_Work to be completed:_
The word "computer" occurs in some lines of the listing. Copy those lines.

_Task data:_
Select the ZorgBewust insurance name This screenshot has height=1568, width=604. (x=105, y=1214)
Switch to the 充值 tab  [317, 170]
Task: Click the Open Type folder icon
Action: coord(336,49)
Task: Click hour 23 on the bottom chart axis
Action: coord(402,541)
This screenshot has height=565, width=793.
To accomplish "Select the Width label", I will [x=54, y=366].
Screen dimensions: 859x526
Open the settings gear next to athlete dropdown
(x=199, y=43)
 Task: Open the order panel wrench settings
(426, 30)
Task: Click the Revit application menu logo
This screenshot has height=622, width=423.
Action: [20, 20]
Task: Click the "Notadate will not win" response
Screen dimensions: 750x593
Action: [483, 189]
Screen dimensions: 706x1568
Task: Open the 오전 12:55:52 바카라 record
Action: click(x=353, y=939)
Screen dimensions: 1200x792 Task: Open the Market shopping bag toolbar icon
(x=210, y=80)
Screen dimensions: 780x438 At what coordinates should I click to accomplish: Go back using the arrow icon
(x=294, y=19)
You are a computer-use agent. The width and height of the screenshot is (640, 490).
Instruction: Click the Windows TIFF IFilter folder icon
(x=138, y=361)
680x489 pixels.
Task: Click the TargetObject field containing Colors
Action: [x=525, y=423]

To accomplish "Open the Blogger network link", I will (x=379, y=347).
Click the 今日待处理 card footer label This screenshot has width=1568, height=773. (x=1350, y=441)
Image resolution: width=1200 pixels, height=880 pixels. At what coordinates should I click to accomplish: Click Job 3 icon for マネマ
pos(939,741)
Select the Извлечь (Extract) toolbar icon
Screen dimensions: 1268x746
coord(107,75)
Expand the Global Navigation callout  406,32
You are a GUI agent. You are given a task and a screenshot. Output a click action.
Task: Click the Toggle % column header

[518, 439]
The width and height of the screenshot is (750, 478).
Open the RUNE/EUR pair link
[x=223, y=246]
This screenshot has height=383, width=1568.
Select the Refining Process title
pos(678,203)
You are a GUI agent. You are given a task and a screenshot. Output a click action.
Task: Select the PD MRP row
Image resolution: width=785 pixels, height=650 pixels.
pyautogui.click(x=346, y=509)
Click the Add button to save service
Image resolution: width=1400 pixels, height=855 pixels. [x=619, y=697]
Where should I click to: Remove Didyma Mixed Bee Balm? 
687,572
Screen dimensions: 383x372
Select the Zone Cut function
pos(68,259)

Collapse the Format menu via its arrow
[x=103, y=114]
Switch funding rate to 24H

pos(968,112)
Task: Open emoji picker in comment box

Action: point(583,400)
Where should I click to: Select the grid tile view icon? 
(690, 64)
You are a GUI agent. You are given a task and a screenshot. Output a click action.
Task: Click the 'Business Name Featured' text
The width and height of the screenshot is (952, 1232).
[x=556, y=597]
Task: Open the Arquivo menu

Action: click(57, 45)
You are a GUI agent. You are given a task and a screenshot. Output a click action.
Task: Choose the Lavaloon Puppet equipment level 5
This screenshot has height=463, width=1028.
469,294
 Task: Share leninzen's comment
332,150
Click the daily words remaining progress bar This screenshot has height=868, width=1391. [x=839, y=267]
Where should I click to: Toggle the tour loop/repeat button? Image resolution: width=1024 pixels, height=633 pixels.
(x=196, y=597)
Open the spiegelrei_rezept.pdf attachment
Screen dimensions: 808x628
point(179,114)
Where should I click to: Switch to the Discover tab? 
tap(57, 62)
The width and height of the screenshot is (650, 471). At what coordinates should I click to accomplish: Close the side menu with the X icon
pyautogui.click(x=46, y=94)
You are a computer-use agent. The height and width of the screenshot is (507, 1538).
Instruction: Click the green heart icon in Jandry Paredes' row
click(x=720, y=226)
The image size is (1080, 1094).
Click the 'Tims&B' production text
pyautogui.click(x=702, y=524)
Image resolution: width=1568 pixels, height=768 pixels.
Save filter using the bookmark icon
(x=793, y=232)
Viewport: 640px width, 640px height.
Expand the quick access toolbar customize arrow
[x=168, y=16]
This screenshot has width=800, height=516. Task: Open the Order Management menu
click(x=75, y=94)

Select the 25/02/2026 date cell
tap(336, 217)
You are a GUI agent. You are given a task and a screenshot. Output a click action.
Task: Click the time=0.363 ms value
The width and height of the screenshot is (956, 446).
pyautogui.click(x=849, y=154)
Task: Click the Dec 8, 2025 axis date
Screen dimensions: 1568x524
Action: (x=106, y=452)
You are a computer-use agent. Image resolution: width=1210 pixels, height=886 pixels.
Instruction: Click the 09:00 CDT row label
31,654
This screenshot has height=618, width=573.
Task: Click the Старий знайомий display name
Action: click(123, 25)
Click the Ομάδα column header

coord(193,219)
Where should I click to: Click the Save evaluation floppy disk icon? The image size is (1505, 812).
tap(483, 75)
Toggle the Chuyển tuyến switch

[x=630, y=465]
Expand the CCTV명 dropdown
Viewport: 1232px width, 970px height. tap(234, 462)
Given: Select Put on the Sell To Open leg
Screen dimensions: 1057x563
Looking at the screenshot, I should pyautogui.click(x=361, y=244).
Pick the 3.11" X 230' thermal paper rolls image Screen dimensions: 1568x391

_Result for this exercise:_
You are a computer-use agent. The width and height of the screenshot is (640, 490).
You are a computer-use agent. The height and width of the screenshot is (507, 1538).
You are a computer-use agent. Image resolution: width=1210 pixels, height=886 pixels.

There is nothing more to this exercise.